La piazza del Diamante
Falpa, la subcomandante del gruppo di lettura Amarganta, presenta a modo suo il libro “La piazza del Diamante” di Mercé Rodoreda (La Nuova Frontiera, 2008)
Durante la lettura, arrivata circa a metà del romanzo, mi stavo innervosendo, una storia tristissima, quella di questa donna senza parole, che registra la realtà praticamente senza elaborarla, e subisce le imposizioni e le decisioni altrui. Proseguendo lo stile è cambiato, la narrazione ha iniziato ad essere più complessa e, nonostante sapessi già a grandi linee come sarebbe finita la storia (ho scoperto che c’è un motivo se le note del traduttore vengono poste in post-fazione, e che bisogna fidarsi di questa scelta editoriale e non leggerle prima del romanzo), mi sono appassionata alla vicenda. Inoltre mi sembra che alcuni elementi narrativi trasversali che congiungono le due parti del romanzo, servono a costruire una struttura complessa su quello che apparentemente potrebbe sembrare solo un esercizio stilistico sull’impoverimento del linguaggio funzionale alla narrazione.

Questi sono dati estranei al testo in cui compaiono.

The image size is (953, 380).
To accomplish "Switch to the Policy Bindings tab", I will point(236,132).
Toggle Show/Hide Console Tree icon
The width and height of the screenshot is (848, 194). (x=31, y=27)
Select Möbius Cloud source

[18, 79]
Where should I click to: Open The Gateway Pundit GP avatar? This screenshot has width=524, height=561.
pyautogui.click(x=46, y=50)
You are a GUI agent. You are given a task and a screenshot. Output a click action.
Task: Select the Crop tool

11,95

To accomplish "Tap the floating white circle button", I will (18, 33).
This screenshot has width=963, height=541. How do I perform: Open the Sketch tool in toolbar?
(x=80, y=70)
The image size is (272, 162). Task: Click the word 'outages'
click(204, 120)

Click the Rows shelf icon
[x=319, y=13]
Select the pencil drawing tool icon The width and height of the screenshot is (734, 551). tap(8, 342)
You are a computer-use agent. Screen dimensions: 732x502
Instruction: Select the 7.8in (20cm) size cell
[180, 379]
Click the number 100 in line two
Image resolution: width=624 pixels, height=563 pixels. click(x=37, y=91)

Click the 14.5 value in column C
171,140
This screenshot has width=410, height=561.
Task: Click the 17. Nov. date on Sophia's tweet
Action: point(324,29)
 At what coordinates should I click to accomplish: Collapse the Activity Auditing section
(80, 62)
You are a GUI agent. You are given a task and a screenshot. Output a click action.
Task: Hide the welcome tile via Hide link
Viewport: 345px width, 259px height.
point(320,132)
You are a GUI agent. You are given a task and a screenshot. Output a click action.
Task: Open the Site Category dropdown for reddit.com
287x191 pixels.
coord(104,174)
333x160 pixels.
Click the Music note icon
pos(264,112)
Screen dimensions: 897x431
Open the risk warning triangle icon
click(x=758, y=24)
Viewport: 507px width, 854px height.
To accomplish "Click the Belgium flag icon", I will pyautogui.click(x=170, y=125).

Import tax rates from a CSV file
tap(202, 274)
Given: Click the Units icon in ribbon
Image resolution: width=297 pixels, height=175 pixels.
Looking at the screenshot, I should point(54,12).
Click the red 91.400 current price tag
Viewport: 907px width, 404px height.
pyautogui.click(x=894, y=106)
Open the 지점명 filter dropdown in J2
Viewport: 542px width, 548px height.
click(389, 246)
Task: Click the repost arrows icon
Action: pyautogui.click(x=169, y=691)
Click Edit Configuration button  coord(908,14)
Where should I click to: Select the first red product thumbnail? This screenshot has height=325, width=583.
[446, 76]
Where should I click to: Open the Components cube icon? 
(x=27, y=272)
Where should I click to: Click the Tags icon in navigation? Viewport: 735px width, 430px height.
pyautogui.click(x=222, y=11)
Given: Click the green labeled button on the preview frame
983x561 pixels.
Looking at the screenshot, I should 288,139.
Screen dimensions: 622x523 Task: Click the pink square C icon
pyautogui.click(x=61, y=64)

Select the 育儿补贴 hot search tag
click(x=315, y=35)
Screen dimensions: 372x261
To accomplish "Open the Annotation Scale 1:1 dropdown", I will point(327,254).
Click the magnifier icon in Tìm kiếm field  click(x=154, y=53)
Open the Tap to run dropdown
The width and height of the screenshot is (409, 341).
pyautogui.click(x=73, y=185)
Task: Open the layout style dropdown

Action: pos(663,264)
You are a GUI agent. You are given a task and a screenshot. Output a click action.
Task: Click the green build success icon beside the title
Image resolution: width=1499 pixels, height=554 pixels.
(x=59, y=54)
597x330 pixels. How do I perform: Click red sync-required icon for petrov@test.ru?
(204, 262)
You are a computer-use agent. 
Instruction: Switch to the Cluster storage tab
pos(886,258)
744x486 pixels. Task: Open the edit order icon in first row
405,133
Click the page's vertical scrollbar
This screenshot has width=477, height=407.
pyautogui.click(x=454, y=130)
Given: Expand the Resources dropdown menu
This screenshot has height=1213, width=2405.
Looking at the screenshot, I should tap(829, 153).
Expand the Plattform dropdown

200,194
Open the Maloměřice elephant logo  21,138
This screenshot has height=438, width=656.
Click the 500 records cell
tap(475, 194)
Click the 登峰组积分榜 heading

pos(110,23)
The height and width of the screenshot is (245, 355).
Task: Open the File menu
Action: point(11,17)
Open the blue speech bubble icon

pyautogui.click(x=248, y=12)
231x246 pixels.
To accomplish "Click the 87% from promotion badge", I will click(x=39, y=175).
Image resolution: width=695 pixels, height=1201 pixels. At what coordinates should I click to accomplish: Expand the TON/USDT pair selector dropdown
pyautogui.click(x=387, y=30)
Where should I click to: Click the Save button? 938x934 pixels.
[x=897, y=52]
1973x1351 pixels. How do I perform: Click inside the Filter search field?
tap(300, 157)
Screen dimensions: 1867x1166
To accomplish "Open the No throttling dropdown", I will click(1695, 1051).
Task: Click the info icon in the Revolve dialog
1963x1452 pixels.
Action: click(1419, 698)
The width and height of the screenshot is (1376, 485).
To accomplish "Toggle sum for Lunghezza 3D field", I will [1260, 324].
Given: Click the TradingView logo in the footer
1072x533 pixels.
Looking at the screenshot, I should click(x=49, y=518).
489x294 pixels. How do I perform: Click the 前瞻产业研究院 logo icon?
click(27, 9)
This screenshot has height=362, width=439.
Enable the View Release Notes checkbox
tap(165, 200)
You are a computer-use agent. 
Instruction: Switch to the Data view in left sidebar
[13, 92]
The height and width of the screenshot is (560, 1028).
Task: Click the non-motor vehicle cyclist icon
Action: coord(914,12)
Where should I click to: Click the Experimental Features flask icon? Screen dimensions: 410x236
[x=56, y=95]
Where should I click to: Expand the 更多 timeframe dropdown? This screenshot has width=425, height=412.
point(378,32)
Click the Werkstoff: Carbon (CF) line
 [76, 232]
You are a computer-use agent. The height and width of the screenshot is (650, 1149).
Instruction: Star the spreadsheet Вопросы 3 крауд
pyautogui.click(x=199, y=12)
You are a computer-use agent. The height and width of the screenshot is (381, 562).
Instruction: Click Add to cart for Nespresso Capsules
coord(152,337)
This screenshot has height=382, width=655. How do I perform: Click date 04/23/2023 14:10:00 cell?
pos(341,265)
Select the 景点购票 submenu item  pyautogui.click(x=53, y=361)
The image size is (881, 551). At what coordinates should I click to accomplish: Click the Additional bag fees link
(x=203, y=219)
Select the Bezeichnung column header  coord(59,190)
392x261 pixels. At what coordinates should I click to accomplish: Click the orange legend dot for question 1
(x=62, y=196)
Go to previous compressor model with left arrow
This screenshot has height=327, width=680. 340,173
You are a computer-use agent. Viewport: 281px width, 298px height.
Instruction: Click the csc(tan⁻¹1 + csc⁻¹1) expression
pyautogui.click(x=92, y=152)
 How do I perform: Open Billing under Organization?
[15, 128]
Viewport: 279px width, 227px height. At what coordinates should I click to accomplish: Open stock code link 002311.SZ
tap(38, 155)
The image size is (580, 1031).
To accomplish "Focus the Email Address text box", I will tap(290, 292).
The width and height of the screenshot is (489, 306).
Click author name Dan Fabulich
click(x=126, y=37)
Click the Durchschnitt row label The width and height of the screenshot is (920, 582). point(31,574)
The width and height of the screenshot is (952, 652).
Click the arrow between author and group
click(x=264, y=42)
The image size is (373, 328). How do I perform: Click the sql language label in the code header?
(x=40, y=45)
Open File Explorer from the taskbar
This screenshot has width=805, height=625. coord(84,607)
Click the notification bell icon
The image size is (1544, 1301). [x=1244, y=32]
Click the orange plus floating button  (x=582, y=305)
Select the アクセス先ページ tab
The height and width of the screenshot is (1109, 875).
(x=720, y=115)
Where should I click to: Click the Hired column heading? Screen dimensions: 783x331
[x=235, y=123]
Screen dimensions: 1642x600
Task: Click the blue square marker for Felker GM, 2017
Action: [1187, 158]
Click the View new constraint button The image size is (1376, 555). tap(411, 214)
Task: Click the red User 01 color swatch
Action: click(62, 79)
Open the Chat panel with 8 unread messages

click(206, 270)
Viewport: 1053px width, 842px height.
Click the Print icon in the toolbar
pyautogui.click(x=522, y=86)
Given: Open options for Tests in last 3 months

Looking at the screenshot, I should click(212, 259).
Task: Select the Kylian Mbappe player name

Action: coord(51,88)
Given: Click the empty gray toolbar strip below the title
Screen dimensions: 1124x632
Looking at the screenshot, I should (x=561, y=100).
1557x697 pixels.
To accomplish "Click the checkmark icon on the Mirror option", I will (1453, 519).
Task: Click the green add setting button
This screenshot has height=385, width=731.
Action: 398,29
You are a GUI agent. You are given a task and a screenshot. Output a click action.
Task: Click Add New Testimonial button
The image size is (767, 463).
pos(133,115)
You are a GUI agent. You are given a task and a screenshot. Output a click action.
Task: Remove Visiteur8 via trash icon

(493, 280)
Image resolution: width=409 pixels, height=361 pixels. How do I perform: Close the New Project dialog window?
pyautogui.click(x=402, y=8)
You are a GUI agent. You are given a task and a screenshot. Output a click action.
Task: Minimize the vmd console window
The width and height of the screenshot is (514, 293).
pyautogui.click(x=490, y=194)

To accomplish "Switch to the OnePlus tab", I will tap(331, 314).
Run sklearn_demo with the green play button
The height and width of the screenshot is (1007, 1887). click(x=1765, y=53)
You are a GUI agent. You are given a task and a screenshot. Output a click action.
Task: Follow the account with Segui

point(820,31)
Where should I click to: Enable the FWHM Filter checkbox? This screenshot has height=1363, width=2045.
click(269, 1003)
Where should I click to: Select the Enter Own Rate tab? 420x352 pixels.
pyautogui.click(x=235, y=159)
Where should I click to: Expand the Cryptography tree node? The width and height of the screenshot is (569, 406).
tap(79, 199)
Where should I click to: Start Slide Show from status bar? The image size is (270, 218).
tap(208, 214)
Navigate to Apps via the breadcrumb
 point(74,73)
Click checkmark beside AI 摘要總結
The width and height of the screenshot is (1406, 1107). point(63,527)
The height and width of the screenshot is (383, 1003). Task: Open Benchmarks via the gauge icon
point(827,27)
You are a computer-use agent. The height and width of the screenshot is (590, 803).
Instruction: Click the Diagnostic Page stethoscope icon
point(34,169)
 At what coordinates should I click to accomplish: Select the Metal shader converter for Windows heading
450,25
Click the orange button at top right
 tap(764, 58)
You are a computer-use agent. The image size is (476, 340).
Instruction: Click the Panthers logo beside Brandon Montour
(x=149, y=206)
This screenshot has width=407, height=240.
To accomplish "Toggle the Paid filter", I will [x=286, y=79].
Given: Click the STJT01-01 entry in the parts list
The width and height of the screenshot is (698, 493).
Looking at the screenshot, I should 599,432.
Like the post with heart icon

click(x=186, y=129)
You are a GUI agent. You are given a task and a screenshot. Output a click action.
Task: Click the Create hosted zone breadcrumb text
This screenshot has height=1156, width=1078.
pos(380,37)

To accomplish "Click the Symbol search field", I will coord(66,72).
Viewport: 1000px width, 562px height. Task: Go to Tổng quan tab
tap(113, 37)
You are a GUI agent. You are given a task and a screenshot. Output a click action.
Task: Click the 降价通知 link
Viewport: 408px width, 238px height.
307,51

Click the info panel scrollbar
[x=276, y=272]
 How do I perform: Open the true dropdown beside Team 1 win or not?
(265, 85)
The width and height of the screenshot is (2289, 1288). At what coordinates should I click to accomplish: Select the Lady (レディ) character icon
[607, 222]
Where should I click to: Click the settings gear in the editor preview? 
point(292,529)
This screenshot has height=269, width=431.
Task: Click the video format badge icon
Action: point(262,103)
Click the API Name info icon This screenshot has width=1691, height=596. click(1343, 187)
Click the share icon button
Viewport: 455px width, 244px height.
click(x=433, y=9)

Ad esempio: la protagonista si definisce senza parole all’inizio per poi lasciarsi andare all’urlo finale liberatorio; l’importanza del nome, sostituito dal primo marito con il soprannome di Colombetta, le viene restituito dal secondo marito insieme ad un’identità negata; la prima notte di nozze che dura una settimana, la seconda che in realtà non c’è; la metafora del tarlo che scava nel legno per racchiudere se stesso in uno spazio protettivo, viene poi ribaltata nel tarlo che esce dal buchino per vedere quello che ha fatto. Comunque ci sto ancora riflettendo, è un romanzo che resta appiccicato addosso, speriamo per parecchio tempo!
“La piazza del Diamante” sarà l’oggetto della discussione del gruppo di lettura “Amarganta” sabato 26 settembre alle ore 18.